• **TASK DIRECTIONS**
What is the number of lines in the listing that contain "Microsoft"? Give that number only.
+++
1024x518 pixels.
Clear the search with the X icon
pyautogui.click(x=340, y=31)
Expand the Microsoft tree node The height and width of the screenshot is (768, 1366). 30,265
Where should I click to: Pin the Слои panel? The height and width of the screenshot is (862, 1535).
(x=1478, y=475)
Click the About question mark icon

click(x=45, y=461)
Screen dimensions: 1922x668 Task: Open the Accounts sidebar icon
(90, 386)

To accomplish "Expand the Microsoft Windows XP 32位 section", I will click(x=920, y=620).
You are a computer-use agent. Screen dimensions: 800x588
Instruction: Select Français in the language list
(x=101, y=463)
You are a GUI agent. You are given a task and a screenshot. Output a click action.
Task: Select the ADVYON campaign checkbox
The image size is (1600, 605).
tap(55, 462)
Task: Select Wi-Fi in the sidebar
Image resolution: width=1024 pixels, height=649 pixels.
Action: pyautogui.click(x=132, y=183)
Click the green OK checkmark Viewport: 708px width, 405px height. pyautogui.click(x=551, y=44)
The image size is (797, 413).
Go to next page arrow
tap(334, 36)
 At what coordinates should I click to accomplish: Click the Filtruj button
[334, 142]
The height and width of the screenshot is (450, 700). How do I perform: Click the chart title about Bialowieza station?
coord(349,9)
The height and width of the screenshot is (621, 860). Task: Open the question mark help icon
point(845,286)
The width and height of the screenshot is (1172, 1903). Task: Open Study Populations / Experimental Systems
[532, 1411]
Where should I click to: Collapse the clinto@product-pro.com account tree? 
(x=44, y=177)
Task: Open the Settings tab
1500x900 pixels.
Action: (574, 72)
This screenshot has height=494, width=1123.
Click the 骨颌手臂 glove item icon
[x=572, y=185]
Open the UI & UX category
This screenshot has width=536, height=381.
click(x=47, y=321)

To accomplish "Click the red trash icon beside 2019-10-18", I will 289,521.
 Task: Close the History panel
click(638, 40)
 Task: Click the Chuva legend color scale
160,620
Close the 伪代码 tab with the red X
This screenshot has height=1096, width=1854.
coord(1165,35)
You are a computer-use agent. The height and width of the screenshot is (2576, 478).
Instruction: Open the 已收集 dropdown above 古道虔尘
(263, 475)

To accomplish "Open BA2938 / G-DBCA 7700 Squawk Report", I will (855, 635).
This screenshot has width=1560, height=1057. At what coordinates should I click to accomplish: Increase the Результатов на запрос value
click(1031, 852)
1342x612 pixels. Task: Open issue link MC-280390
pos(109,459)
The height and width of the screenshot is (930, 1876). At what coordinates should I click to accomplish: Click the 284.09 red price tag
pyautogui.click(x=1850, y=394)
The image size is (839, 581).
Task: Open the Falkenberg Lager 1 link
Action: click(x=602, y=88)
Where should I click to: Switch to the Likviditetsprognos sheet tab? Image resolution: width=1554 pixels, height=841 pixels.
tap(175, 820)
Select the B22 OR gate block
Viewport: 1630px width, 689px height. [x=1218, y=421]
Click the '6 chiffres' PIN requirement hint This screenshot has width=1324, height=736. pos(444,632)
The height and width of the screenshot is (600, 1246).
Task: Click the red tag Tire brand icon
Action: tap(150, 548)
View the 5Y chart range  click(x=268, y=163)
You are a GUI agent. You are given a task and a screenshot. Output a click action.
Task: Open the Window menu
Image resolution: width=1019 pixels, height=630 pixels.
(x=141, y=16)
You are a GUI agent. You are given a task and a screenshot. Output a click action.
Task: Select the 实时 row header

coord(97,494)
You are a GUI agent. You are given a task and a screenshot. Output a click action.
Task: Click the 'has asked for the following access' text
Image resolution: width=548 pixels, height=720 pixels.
+++
• **ANSWER SPACE**
2